Only the lines below from the one with "Select the '3-7 Days' sample time value" through the one with "Where should I" are to be written out, exactly and without any images.

> **The data**
>>>>
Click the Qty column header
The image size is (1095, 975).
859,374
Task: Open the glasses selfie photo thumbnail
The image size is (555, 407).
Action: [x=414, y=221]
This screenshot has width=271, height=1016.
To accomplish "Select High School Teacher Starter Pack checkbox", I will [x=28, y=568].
<<<<
>>>>
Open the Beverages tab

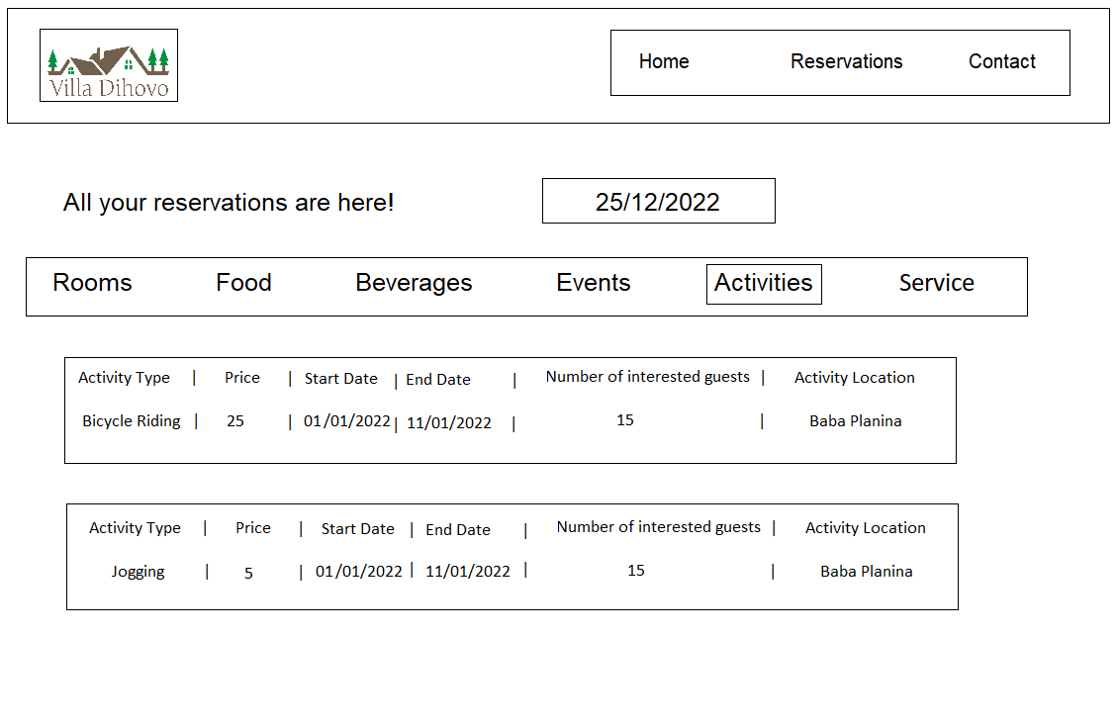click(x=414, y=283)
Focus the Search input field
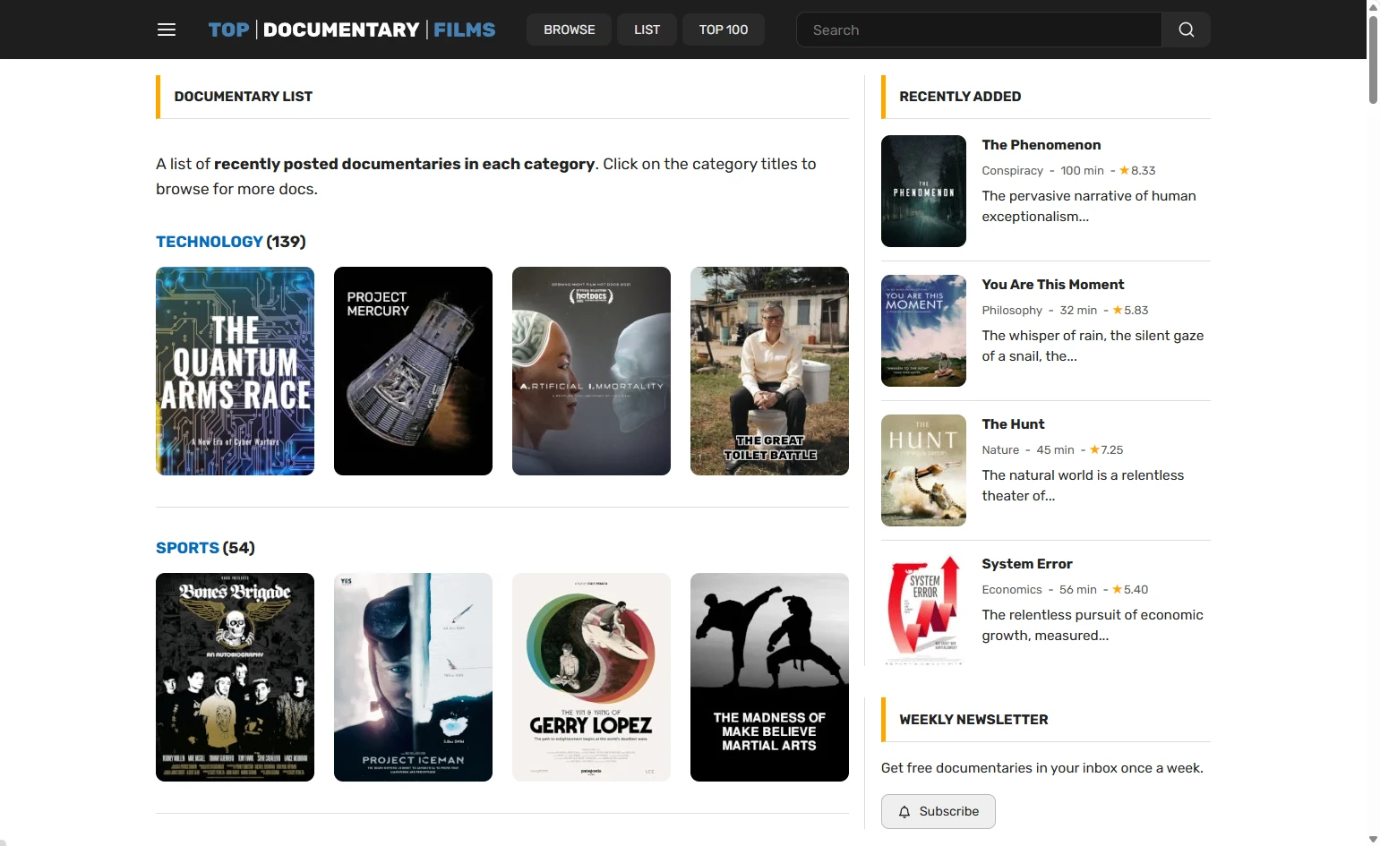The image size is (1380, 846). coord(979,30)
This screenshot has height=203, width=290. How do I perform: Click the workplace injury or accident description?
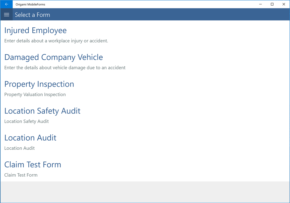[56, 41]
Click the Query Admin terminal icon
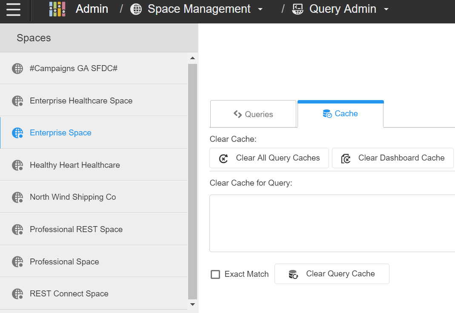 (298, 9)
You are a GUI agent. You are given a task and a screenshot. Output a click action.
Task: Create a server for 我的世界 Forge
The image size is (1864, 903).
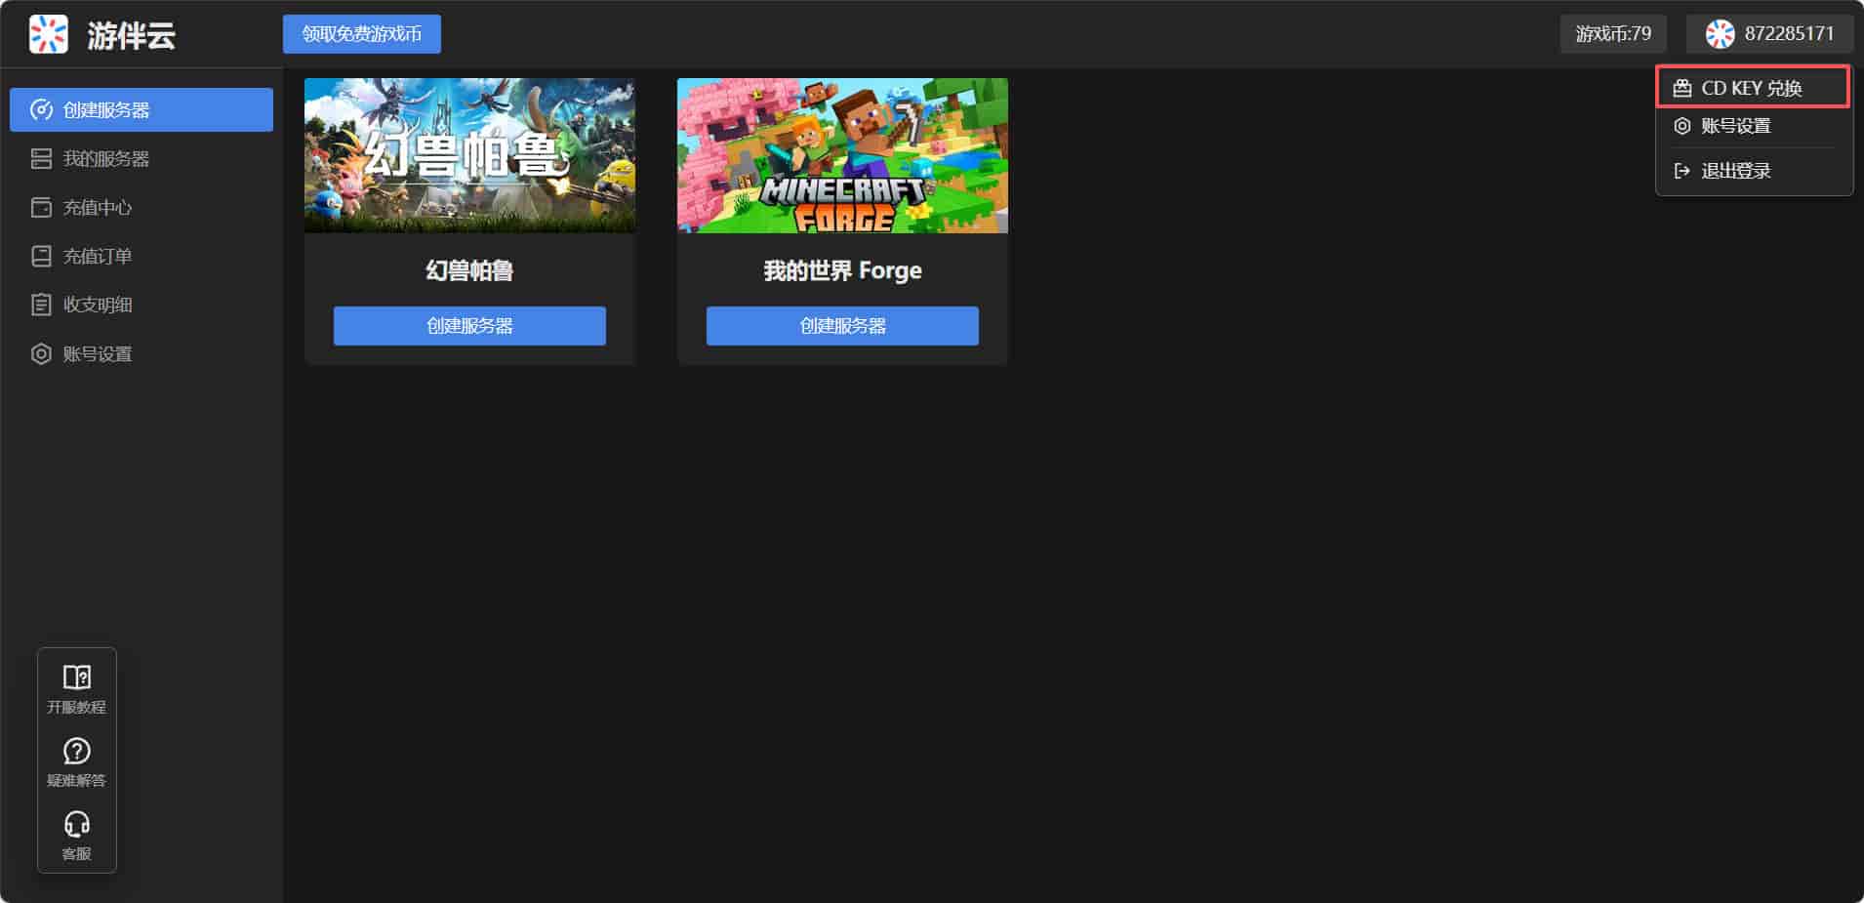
<<<<
>>>>
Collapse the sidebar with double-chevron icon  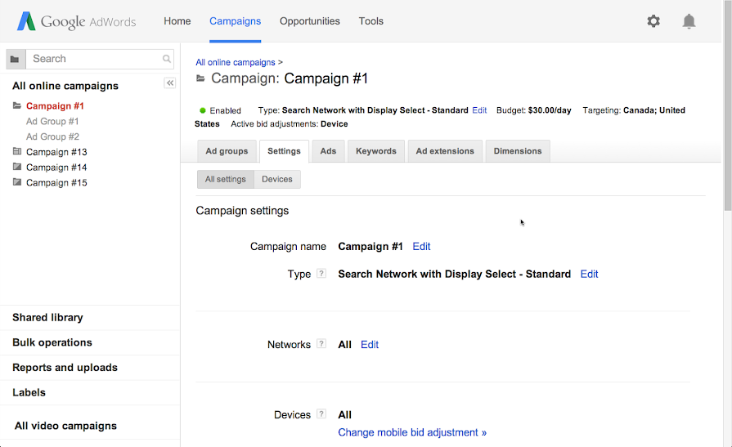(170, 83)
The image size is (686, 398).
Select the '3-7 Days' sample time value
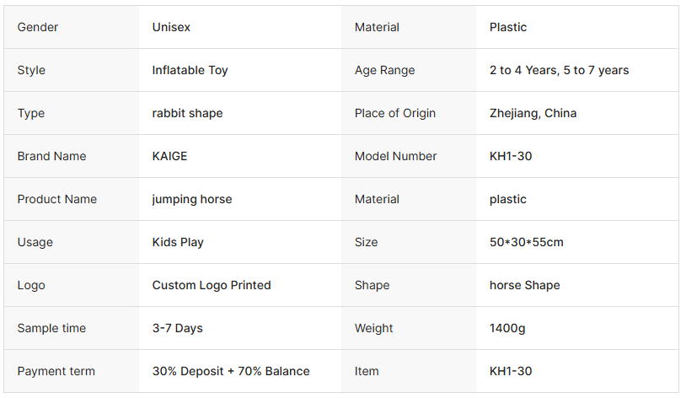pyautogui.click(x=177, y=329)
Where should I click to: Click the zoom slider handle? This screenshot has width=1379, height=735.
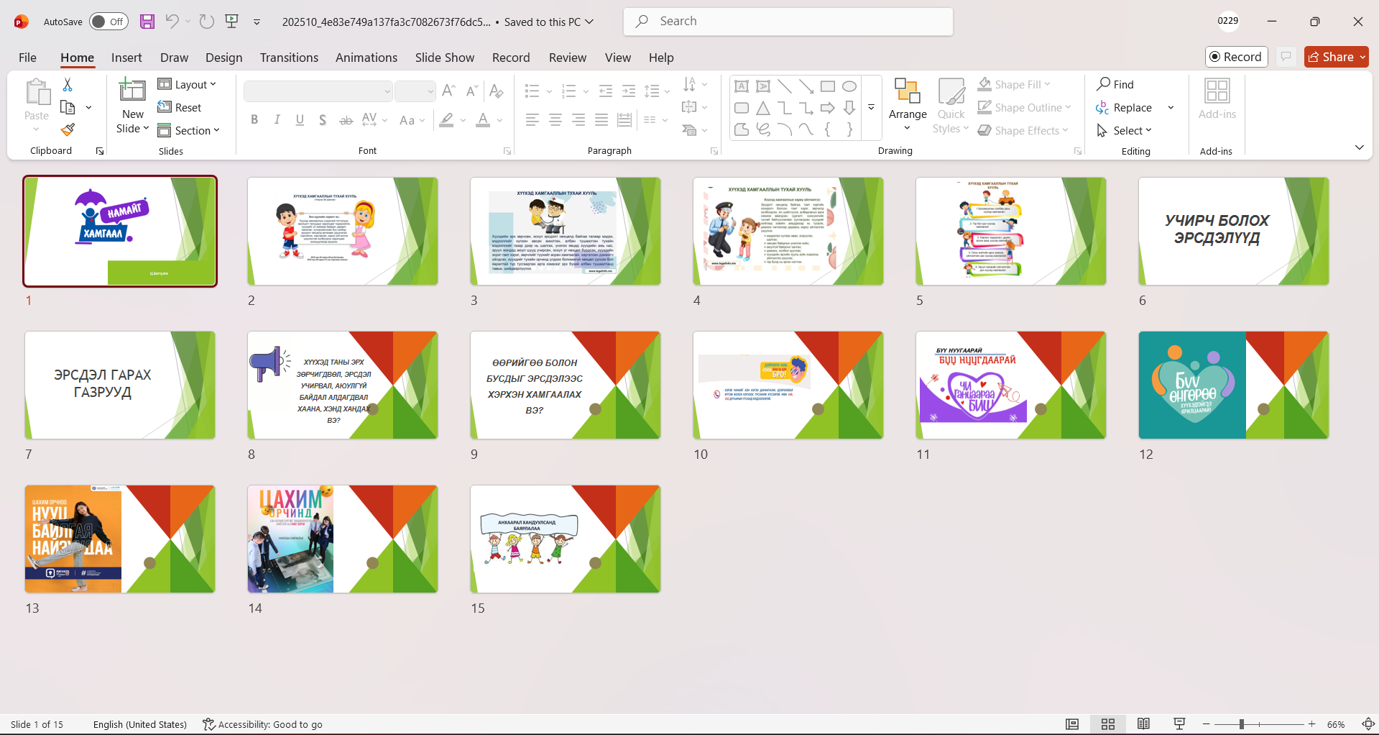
<<<<
> **Response to this task**
Select the '3-7 Days' sample time value
pyautogui.click(x=177, y=329)
Where should I click to: Click the zoom slider handle? This screenshot has width=1379, height=735.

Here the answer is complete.